*** Opening of DATA RECORDS ***

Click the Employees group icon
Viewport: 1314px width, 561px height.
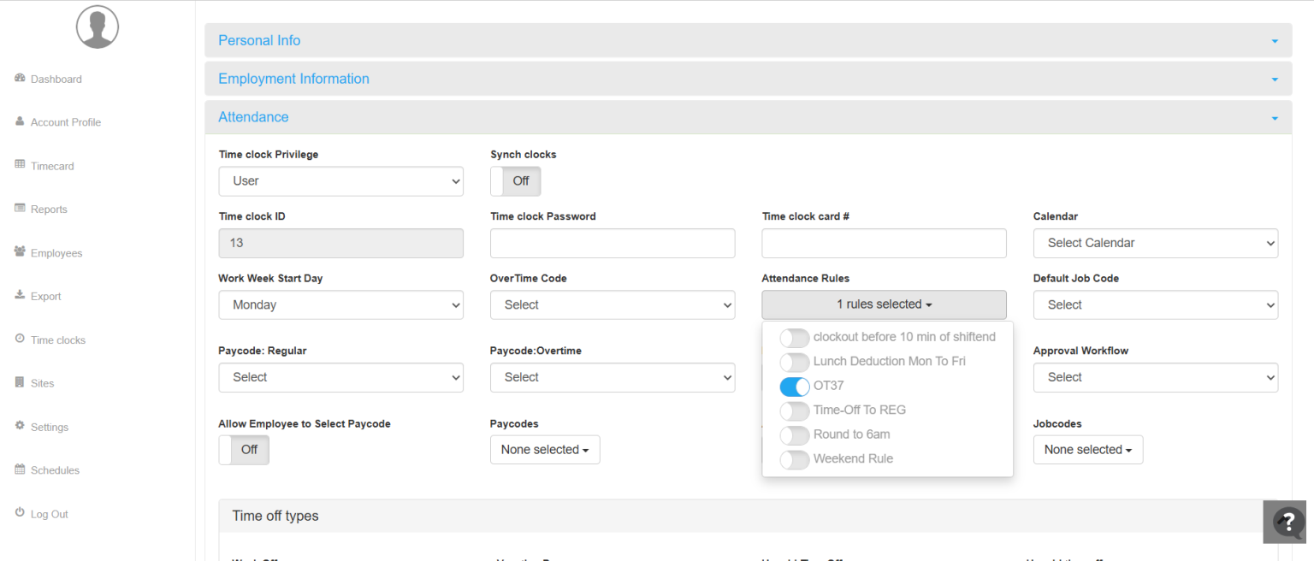(x=20, y=252)
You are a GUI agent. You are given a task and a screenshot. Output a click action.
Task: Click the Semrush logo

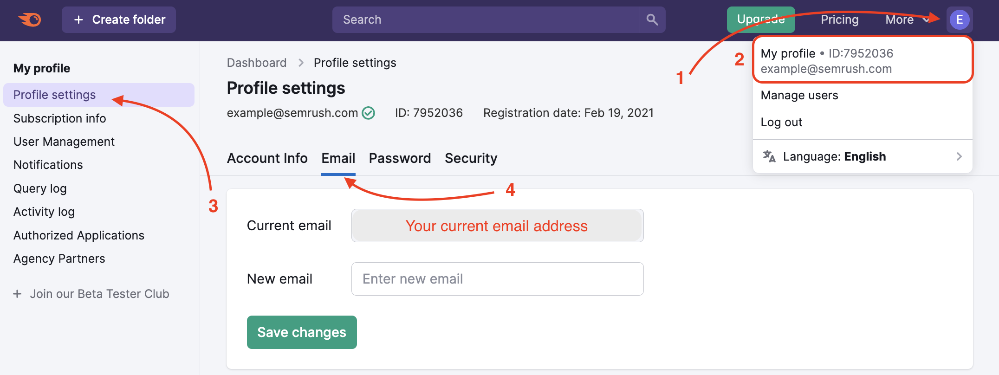29,19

*** Close of DATA RECORDS ***

» WHAT IS REQUIRED: Write out the whole listing verbatim, images excluded.

» WRITTEN REPLY:
Click the Employees group icon
Viewport: 1314px width, 561px height.
(x=20, y=252)
You are a GUI agent. You are given a task and a screenshot. Output a click action.
Task: Click the Semrush logo

29,19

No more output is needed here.